The percona tools don't take the standard mysql client arguments. You need to specify a DSN in their format. See http://www.percona.com/doc/percona-toolkit/2.0/pt-table-checksum.html#dsn-options
You'll want something like
pt-table-checksum h=myhost,u=user,p=pass,P=port
Personally I don't like putting credentials in something that will show up in the processlist so you can do
pt-table-checksum --defaults-file=/path/to/my.cnf h=myhost,P=port
where the my.cnf looks like
[client]
user=usernameXYZ
password=asdf234JKL
If you want this to replicate through to your slaves you need to specify a --replicate option that tells it the table to place the checksums in (and consequently put the slave values into on each respective slave). If this is your first time you might want to have it create that table for you with --create-replicate-table.
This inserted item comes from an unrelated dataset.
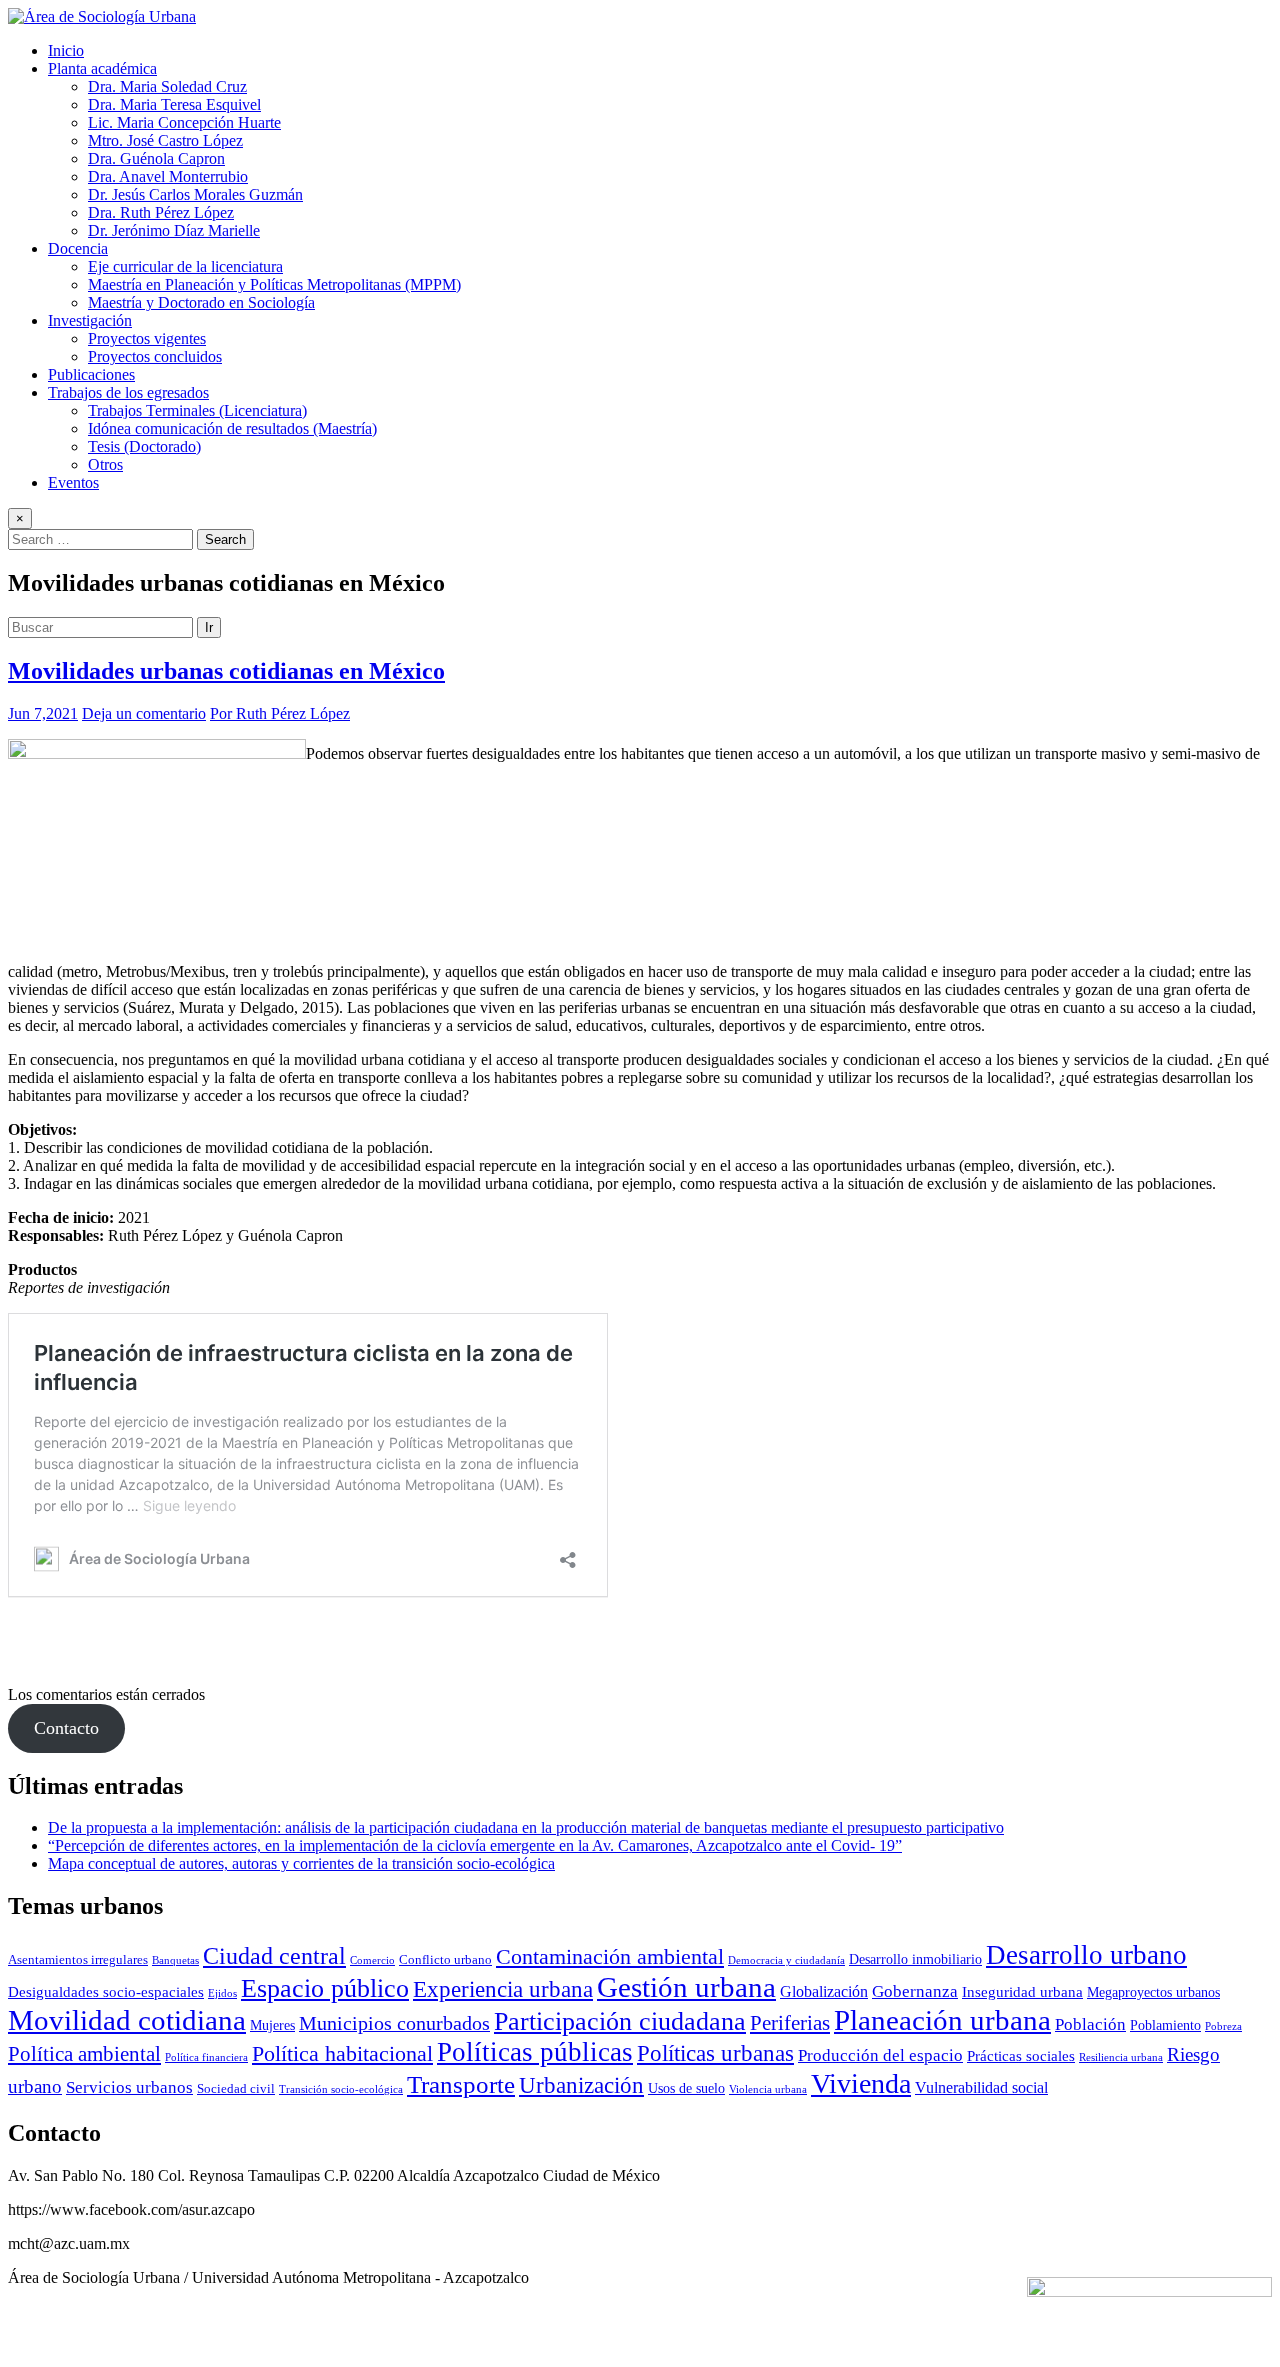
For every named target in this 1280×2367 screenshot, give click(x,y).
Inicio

It won't need to directly connect to the slaves unless you want it to monitor the slaves for falling behind. It basically issues queries like
replace into checksumsTables ... (masterV1, masterV2, (select blah...))
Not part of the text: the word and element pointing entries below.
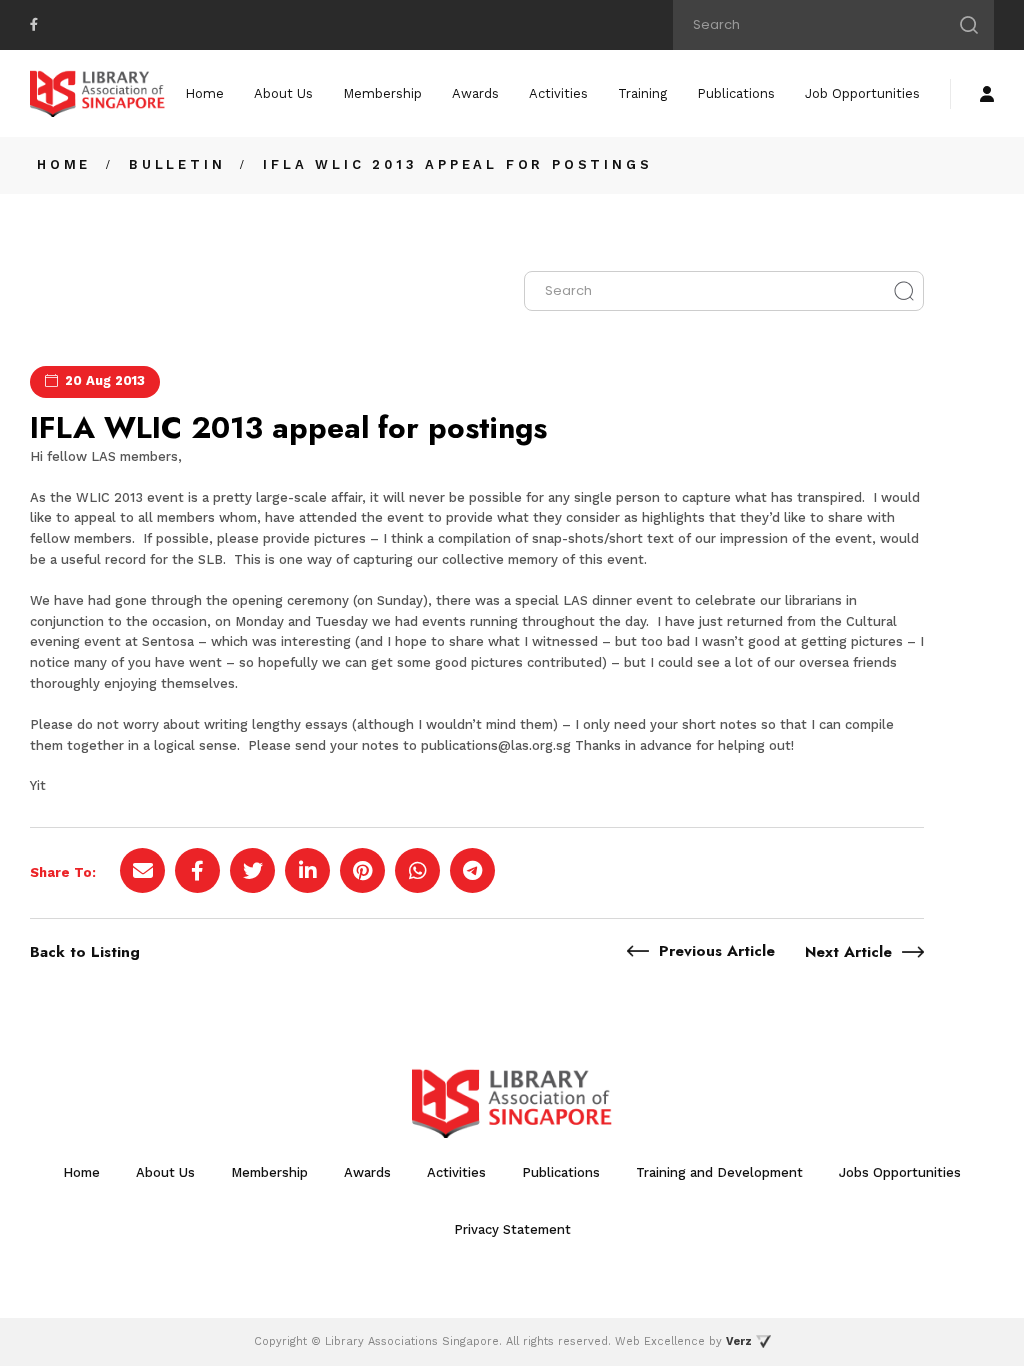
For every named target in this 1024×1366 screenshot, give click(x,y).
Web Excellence (660, 1341)
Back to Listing (85, 952)
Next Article (848, 952)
where the literal master values are written to the binlog along w/ the select portion of the replace. When that executes on the slaves the select does it's think to get the slaves checksums.
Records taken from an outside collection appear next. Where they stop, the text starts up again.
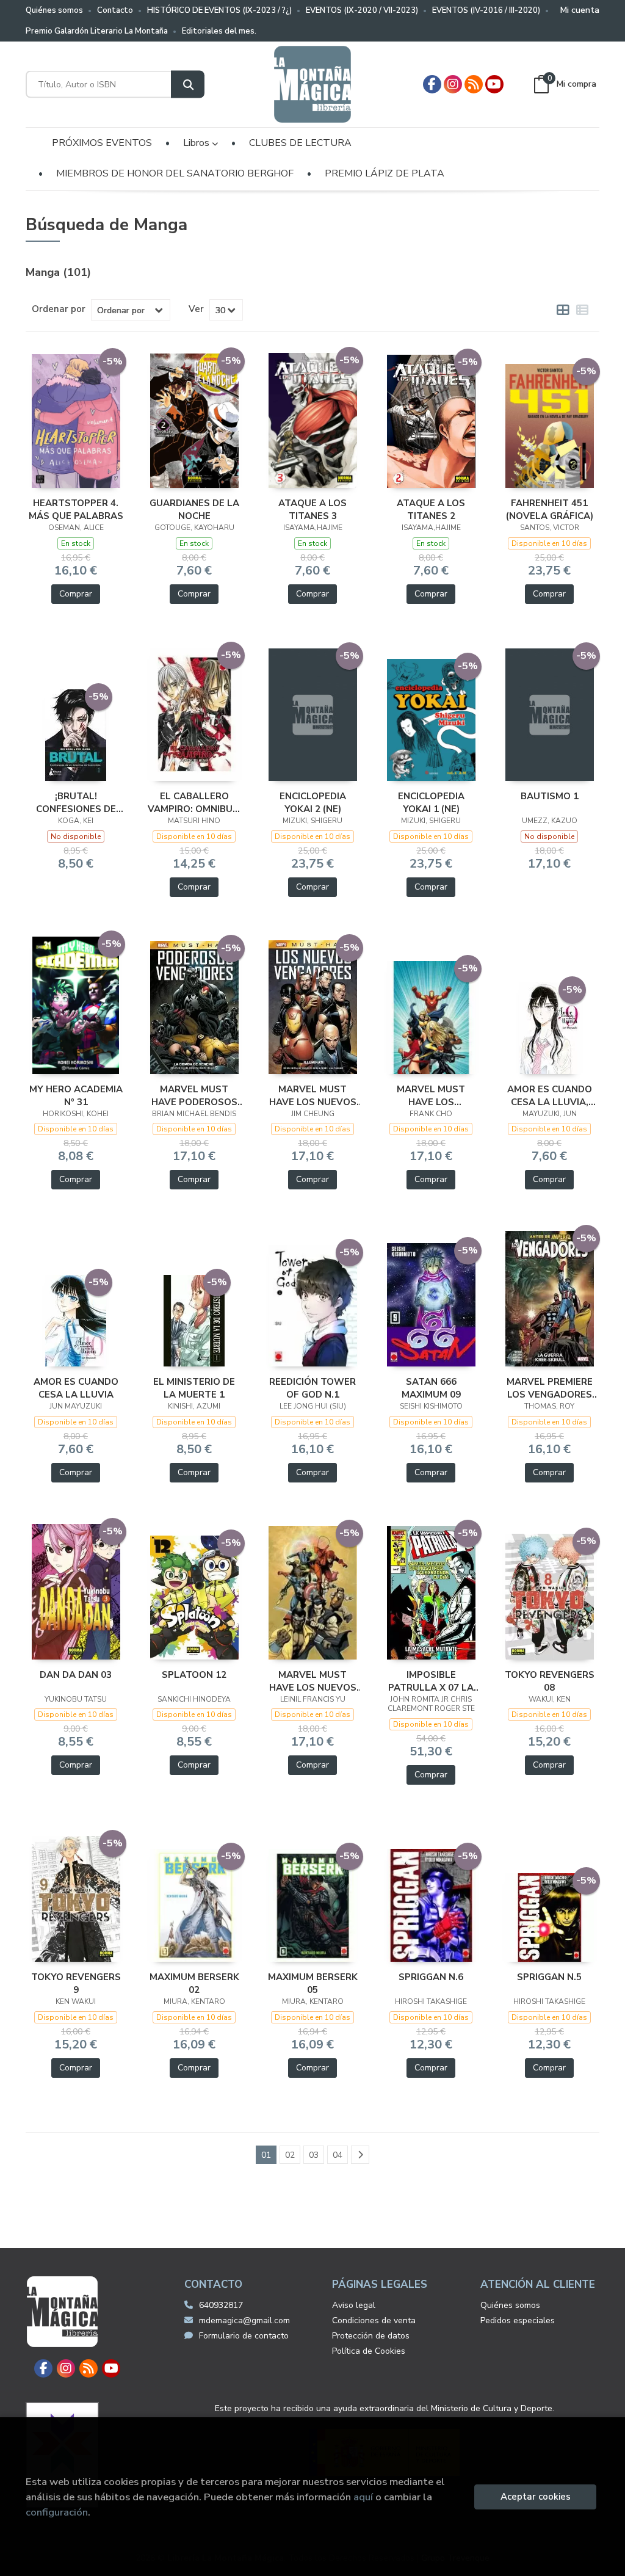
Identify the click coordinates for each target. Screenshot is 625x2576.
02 (290, 2155)
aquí (363, 2497)
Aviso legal (353, 2305)
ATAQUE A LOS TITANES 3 (312, 509)
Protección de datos (371, 2336)
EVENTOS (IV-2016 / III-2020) (486, 10)
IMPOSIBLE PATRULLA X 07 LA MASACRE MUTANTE (431, 1681)
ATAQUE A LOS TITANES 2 (431, 509)
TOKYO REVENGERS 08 (549, 1681)
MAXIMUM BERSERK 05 (313, 1983)
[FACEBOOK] (432, 84)
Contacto (115, 10)
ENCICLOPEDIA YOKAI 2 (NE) (313, 802)
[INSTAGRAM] (453, 84)
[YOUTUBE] (494, 84)
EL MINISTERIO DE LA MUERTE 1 (194, 1388)
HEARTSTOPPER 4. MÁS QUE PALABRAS (76, 509)
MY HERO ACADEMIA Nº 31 (76, 1095)
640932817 (221, 2305)
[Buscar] (187, 84)
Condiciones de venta (374, 2320)
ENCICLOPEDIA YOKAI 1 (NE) (431, 802)
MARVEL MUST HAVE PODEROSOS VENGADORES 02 (194, 1095)
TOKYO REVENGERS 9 (76, 1983)
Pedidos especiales (517, 2320)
I've spent a lot of time with this tool recently so start out with that and reply with more specific problems you need help with so I don't just rewrite the entire manual and every possible thing that can go wrong.
Note: if you run
export PTDEBUG=1
Before any percona script it will give you TONS of debug info that can help point you in the direction of what's going wrong. Also remember these are all perl script so you can inspect the source yourself to (maybe) see what's going wrong.